Segment Start: Records

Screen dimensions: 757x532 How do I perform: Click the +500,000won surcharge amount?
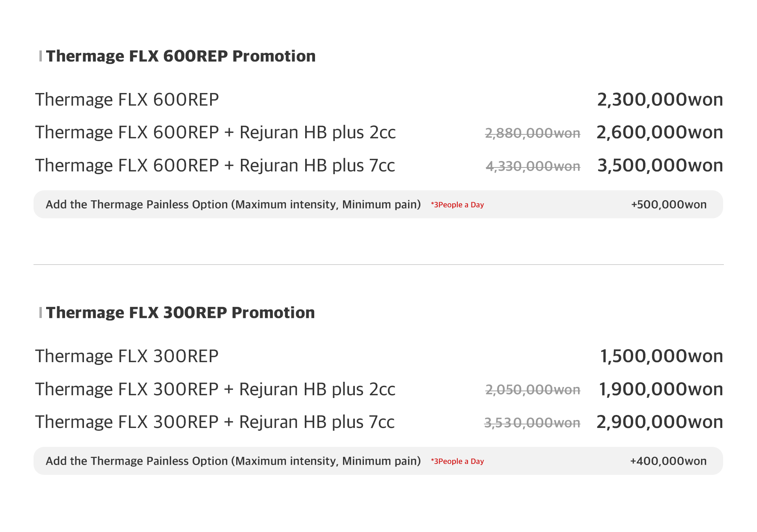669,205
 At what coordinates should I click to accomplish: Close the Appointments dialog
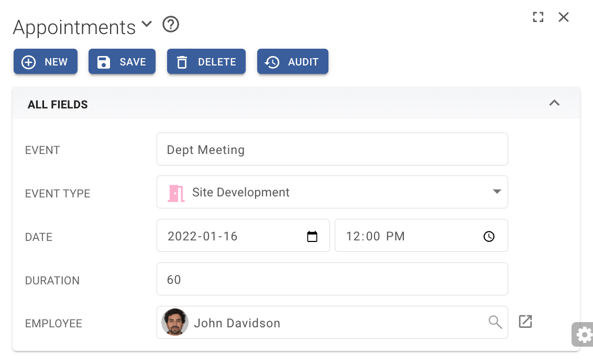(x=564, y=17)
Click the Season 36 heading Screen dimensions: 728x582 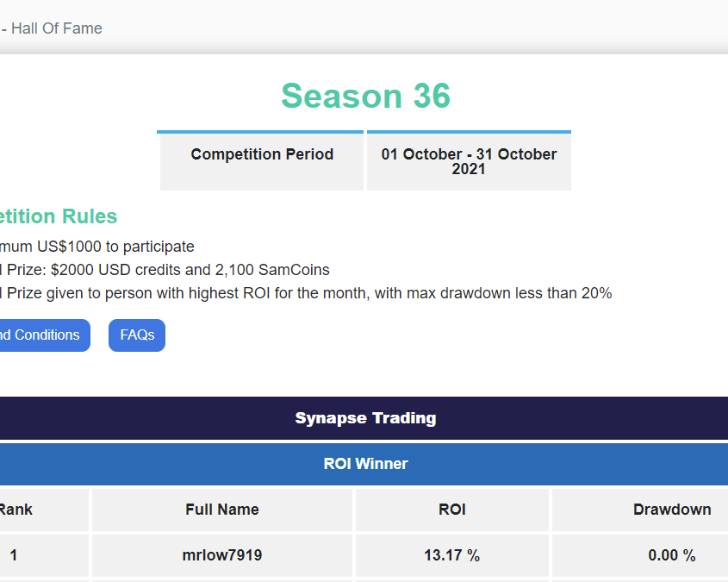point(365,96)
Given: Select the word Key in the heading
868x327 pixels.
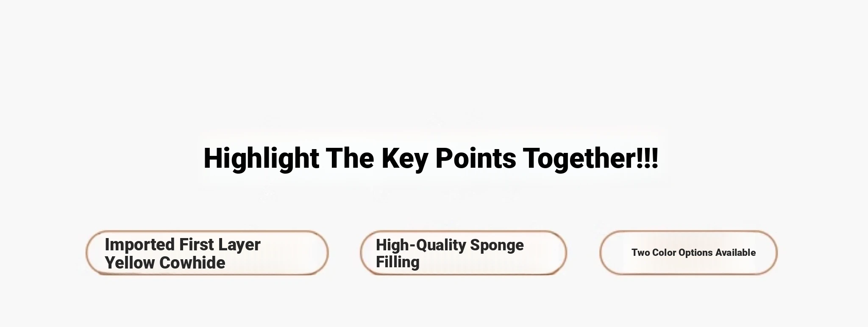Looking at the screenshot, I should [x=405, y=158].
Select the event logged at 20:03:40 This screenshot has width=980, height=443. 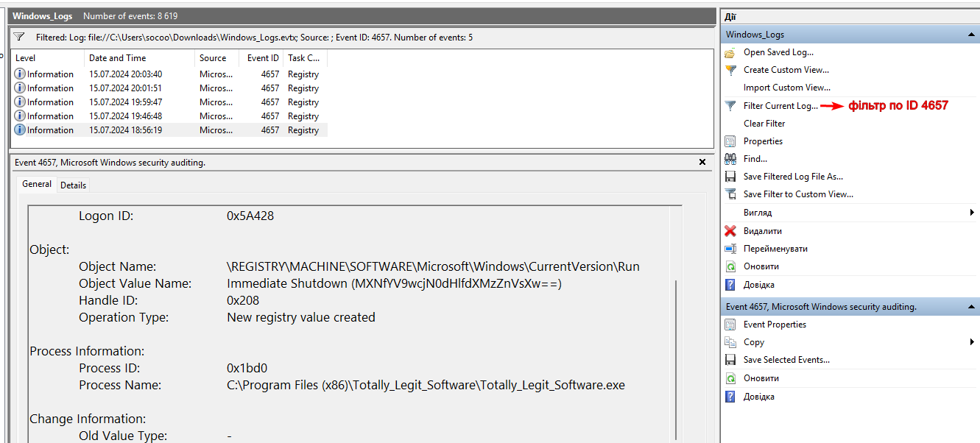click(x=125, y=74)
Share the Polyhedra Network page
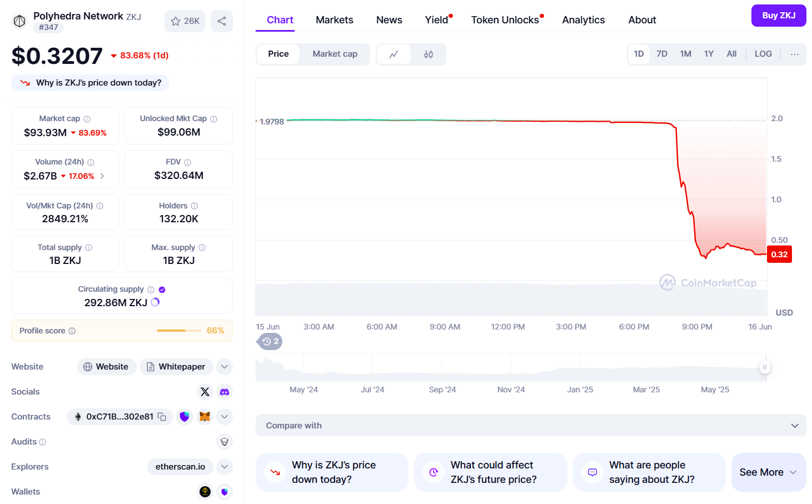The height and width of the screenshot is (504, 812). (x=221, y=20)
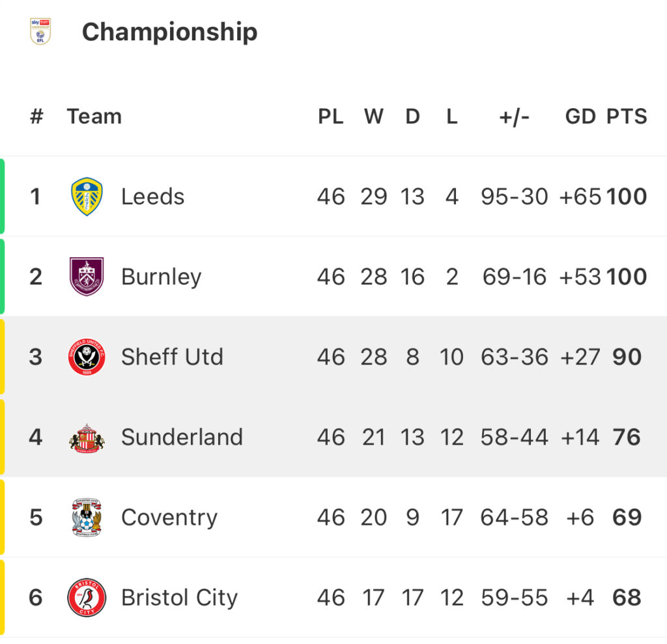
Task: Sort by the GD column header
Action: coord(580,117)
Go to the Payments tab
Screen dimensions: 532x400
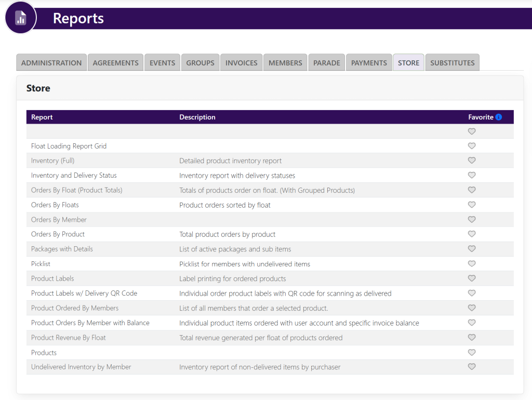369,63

Segment End: Records

(Activity): Please print exactly the lines from the line containing "Share the Polyhedra Network page" through the end of the records above, both included, leaving out every picture.

(Written response):
Share the Polyhedra Network page
The height and width of the screenshot is (504, 812). (x=221, y=20)
Task: Sort by the GD column header
Action: coord(580,117)
Go to the Payments tab
Screen dimensions: 532x400
369,63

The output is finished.